Look for the word "button". Copy every line of the listing where it occurs.

(STUDY MATERIAL Opens)

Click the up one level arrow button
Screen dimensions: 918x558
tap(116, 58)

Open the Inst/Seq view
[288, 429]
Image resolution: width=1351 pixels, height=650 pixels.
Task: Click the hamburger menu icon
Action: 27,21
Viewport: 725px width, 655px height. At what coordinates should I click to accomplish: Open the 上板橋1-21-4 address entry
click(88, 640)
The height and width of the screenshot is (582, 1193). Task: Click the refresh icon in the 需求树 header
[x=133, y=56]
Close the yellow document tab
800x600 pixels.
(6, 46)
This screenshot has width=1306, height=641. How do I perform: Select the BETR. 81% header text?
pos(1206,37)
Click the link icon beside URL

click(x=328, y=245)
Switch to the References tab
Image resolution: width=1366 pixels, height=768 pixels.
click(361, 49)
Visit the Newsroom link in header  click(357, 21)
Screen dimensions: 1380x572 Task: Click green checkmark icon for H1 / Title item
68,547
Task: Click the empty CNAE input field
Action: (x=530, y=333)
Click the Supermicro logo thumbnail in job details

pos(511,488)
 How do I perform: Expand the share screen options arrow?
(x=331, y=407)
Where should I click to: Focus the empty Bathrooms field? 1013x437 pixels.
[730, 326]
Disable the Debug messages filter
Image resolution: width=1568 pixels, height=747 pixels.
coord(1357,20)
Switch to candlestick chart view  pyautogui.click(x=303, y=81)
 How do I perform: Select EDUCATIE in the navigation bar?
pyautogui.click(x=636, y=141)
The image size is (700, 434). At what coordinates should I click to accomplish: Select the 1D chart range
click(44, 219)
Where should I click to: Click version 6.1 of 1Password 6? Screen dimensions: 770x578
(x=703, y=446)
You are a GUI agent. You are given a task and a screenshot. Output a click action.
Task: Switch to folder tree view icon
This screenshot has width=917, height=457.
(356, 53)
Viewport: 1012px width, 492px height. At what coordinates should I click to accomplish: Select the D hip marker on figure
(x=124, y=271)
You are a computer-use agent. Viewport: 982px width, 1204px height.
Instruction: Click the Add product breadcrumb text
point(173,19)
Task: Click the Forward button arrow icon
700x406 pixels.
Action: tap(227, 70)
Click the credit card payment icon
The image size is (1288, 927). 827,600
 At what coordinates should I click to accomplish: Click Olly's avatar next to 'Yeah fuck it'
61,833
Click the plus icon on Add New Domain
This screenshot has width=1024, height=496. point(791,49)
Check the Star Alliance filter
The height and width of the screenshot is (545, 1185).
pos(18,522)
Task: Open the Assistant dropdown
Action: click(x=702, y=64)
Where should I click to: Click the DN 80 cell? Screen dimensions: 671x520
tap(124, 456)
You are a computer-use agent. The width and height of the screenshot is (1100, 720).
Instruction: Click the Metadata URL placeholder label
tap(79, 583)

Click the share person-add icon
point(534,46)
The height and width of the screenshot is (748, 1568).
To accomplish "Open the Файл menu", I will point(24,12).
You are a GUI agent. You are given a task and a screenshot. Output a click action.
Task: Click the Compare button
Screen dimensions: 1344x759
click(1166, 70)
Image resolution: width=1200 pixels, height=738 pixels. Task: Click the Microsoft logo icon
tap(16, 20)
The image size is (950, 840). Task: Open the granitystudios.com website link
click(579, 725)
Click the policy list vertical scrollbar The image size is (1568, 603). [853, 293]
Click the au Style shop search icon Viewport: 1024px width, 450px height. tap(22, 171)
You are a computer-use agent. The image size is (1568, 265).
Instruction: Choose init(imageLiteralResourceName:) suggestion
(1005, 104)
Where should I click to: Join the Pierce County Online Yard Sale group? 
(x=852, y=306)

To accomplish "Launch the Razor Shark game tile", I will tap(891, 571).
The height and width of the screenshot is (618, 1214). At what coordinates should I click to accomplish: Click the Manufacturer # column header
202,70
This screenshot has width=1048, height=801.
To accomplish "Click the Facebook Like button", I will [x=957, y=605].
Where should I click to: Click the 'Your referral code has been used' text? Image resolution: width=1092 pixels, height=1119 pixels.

(STUDY MATERIAL Closes)

■ TASK RESULT
Click the up one level arrow button
Task: Click the Forward button arrow icon
Task: Click the Compare button
To accomplish "Click the Facebook Like button", I will [x=957, y=605].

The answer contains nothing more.